There but for the grace of God...

Midtown Journal: Homeless Repairman Mixes High Tech With Low Overhead

December 7, 2003 By ALAN FEUER N.Y. Times

Perry Vona works five days a week on a busy stretch of 43rd Street between Fifth Avenue and the Avenue of the Americas, which is not to say that he keeps an office there. Mr. Vona, who is homeless, works on 43rd Street - literally - repairing laptops, hard drives, keyboards, scanners, monitors and whatever other detritus of the digital age he can scavenge from the trash.

He is a common sight amid the pedestrians in Midtown, who might encounter him at 8 a.m. on a weekday sitting in a swivel chair, hunched over a stubborn piece of computer hardware plugged into the base of a public light pole. Working curbside with a fully stocked toolbox, he claims to sell his products to wholesale buyers and bargain hunters for as little as $60 to $80 apiece.

"I get them running, then I get them out the door," said Mr. Vona, whose open-air repair shop has no door. "I don't care what shape they come in, I can fix them."

"I do the upgrades, everything," he continued. "When I get done with a computer, it'll work."

Mr. Vona - a big, tall, hairy, bearish man somewhere in early middle age - has been earning his keep in just this fashion for at least eight years. He makes his living at the very intersection of high technology and consumer culture; his survival depends on the built-in obsolescence of computer goods.

The facts of his story are somewhat jumbled, none the least because he is mentally retarded and admits to suffering from a delusional mental illness. Mr. Vona clearly bears the scars, in psyche and in body, from years of living on the streets.
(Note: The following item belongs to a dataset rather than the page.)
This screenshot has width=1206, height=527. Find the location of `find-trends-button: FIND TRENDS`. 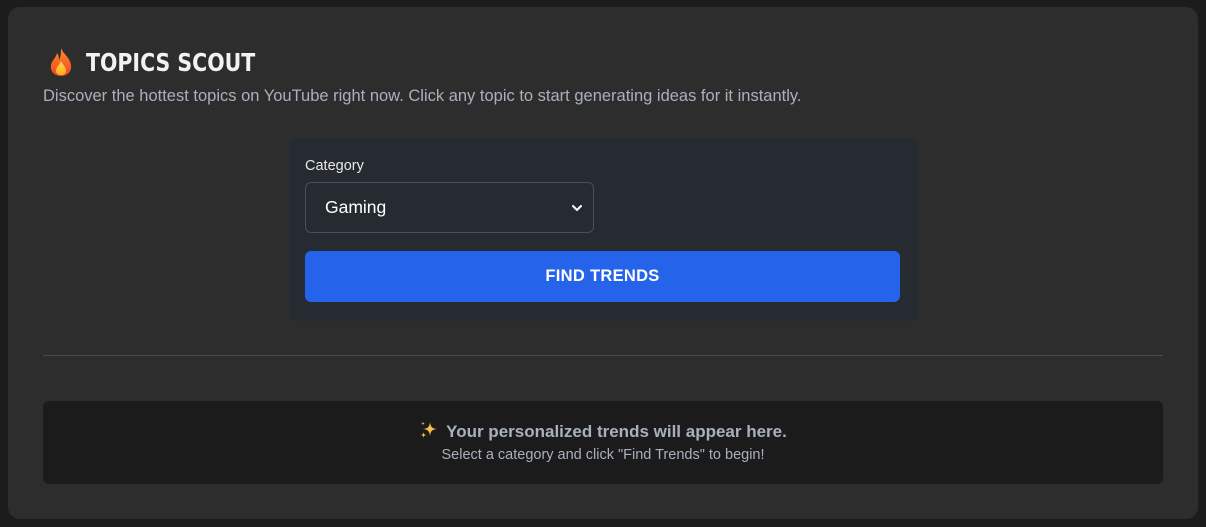

find-trends-button: FIND TRENDS is located at coordinates (602, 276).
By his own account, he has led a tragic life. His parents died when he was 4 months old, and he was raised by a succession of foster parents, some of whom he says abused him. He was an ironworker until 1996, when he was injured on the job: a construction crane fell on top of him, he says, and put him in a coma. When he awakened, he says, he was imbued with an expertise in computer repair.

"Just like that," he said. "A gift from God."
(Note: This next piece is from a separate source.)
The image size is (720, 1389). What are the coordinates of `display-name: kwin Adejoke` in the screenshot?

This fantastic story is at odds with an account he gave The New York Times in 1995 when, using the name Carlos Sam, he claimed to have learned his trade at an uncle's television repair shop.
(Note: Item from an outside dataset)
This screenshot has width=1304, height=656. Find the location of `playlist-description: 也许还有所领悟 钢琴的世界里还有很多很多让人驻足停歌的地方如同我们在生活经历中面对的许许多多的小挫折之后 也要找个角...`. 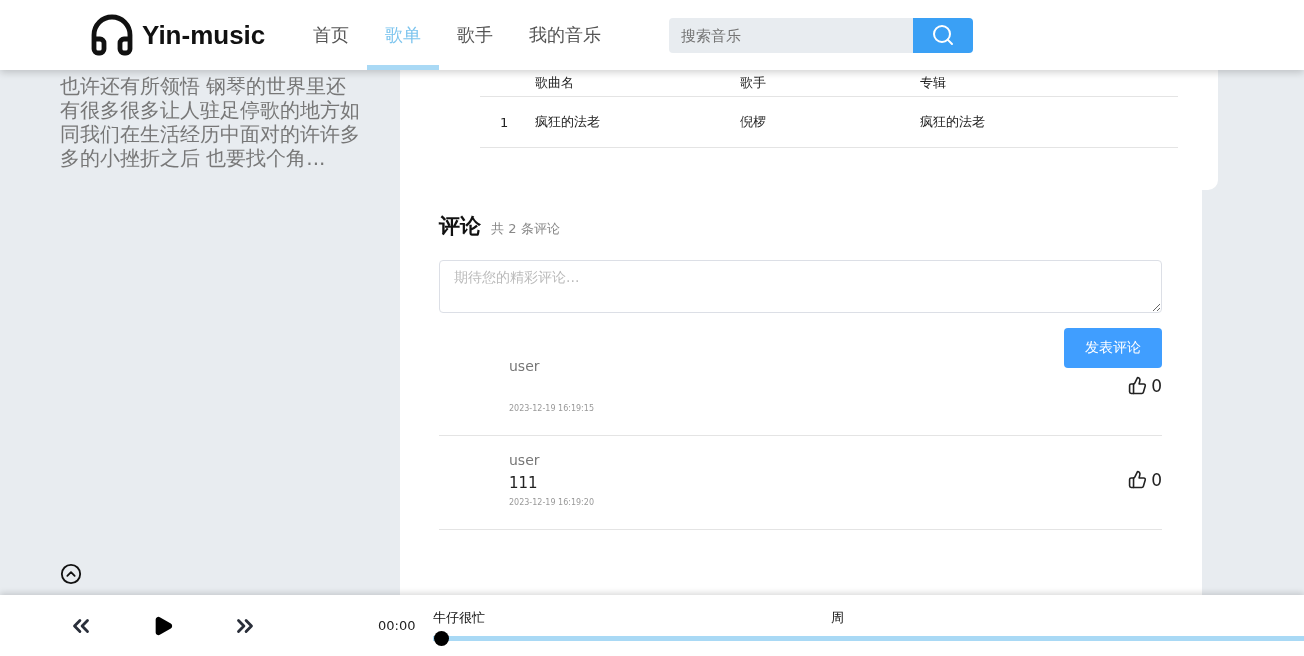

Nevertheless, one of his customers, reached at his request, confirmed his basic tale.

"I do know Perry," said Anthony J. Barber, a computer consultant. "I buy stuff from him every now and then. Some of it's good, some of it's junk."

Mr. Barber said that after making purchases from Mr. Vona, he would turn around and sell the items on his own. "We both turn trash into cash," Mr. Barber said.

Mr. Vona has been busy in the last eight years keeping up with the latest advances in technology, he says. He claims to be fluent in HTML and Javascript, and says he knows his way around televisions, cellphones, cuckoo clocks, refrigerators, washers, dryers and sewing machines.

He has two basic methods of acquiring equipment, he says: he roots through the garbage and he keeps a list of contacts in the city Sanitation Department and among the janitorial staffs of Midtown offices, who pass him castoff computer goods.

Mr. Vona has looked for more established work, but he says employers are usually unwilling to overlook his homelessness. A man with skills but without a roof, he says, gets nowhere.

"People look at you as homeless before they look at your qualities," he said. "And if they don't like what they're looking at, they don't look at you at all."

Recently, his business has suffered. He says that on the day before Thanksgiving, the police threw out a portion of his inventory, which he stores in canvas mail carts on the street. He lost three hard drives, some monitors and a couple of keyboards, he says.

"Yeah, some Thanksgiving present," he said.

Officers in the Midtown South Precinct refused to comment on Mr. Vona's accusations, aside from saying that he has never been arrested. They added that he was a constant, and relatively harmless, presence in the neighborhood.

But he seems to be hurting.

The photograph that accompanied the article in The Times eight years ago showed Mr. Vona hard at work, with the products of his business spread around him.

On Friday morning, he had only a single cart, and it contained a scanty tangle of broken goods.

He was eating breakfast on a blanket underneath some scaffolding. The street was quiet, the day was cold. He said he was depressed.

"All I want is a room," he said. "I got bad legs, bad circulation and two heart attacks in the last few years. I just want a place with privacy where I don't have to worry about people stealing all my stuff. All I want is a place of my own."